= Council of Interstate Testing Agencies =

Dentists' examination center in the US

Council of Interstate Testing Agencies (CITA) was one of five examination agencies for dentists in the United States. In 2020, the other examination agencies are, Central Regional Dental Testing Service, West Regional Examining Board, Northeast Regional Board of Dental Examiners (later called the Commission on Dental Competency Assessments), and Southern Regional Testing Agency. These were organized to standardize clinical exams for licensure. The CITA examination is recognized for licensure in a total of twenty-six (26) states/territories.

== History of CITA ==
CITA formed in 2005 and allowed for member states to deliver an examination for dental and dental hygiene candidates that provided a uniform standard in predominately southern US states.

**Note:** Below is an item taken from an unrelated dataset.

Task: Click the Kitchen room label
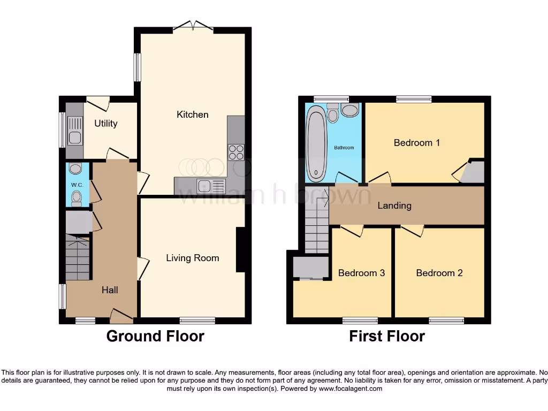(x=192, y=115)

Member states that help create the exam are: Alabama, Kentucky, Louisiana, North Carolina, West Virginia, and Puerto Rico.

In 2010, CITA began delivering the American Board of Dental Examiners (ADEX) examinations, which widely improved the portability of examination results for candidates.

On August 1, 2022, CITA merged with CDCA-WREB, creating CDCA-WREB-CITA.

As of September 1, 2025, CDCA-WREB-CITA is now the American Board of Dental Examiners, following a merger of the forenamed organization with the examination development agency.